## Task objective
For the records below, print the lines from the line with "Screen dimensions: 1014x1176" through the line with "Given: Collapse the Morgen toggle section" exactly as written; include both end lines and exclude the rest.

++++++++++

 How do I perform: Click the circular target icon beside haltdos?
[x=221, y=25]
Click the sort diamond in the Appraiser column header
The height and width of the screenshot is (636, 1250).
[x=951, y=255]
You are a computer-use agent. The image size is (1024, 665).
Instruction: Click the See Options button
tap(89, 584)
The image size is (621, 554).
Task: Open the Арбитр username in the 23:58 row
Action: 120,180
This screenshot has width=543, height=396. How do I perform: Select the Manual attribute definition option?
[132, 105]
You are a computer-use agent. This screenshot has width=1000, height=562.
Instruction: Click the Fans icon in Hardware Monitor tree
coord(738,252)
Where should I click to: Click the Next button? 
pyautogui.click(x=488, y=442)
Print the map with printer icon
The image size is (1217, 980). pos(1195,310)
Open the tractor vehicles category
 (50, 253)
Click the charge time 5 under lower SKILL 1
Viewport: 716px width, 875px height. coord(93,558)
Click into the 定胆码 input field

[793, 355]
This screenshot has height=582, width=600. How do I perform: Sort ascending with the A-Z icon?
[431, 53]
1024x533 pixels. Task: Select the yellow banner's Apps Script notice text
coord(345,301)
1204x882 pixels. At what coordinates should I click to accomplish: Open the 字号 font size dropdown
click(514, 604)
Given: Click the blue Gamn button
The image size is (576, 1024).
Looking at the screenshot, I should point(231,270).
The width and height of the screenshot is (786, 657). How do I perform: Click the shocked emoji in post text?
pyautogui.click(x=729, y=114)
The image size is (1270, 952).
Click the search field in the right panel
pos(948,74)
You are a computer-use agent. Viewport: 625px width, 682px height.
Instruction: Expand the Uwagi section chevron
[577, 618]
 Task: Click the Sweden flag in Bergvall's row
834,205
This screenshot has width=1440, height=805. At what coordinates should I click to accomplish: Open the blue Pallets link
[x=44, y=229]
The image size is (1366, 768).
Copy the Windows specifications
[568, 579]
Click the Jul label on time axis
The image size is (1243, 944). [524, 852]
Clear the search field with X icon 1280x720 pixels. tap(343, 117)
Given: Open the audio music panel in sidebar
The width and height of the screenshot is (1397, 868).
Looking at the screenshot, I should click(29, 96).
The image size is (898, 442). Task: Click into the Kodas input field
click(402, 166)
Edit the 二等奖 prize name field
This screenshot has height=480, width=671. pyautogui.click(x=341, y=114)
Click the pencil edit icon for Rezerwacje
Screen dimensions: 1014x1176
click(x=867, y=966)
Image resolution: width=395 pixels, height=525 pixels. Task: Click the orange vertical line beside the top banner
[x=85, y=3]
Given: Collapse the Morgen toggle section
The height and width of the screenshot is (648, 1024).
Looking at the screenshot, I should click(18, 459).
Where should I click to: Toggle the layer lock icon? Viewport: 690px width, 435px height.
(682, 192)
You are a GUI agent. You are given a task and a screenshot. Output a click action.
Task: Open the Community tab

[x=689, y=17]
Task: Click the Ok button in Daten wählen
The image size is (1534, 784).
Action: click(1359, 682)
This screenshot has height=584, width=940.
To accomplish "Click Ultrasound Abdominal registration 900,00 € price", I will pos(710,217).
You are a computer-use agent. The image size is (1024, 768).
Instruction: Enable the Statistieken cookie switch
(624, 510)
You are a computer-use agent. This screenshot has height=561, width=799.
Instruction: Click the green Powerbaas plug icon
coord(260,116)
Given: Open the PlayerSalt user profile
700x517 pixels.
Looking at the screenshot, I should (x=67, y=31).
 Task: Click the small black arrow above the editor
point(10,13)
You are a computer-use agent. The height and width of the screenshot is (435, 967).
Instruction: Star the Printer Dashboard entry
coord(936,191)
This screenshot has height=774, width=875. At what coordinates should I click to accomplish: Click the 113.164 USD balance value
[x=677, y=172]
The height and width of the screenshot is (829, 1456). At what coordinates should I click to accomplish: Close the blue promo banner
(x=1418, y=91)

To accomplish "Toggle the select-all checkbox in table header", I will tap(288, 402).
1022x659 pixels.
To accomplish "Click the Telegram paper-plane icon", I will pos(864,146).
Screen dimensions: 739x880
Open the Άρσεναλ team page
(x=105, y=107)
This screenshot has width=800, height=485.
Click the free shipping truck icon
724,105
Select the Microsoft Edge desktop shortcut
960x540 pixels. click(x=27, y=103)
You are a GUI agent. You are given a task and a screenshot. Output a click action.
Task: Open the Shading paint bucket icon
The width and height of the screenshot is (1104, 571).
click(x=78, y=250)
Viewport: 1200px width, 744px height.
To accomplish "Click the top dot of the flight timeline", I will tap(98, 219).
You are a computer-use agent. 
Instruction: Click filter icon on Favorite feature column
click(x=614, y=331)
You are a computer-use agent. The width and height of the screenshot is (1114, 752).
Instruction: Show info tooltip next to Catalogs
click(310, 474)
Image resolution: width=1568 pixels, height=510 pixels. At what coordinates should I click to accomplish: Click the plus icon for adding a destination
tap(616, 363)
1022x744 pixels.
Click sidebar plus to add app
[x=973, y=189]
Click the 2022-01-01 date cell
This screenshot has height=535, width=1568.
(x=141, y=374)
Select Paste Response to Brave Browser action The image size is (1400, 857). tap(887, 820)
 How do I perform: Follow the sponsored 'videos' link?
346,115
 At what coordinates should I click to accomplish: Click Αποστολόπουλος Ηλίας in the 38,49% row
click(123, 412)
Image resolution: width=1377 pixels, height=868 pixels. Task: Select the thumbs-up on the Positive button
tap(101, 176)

++++++++++

## Written reply
Screen dimensions: 1014x1176
click(x=867, y=966)
Image resolution: width=395 pixels, height=525 pixels. Task: Click the orange vertical line beside the top banner
[x=85, y=3]
Given: Collapse the Morgen toggle section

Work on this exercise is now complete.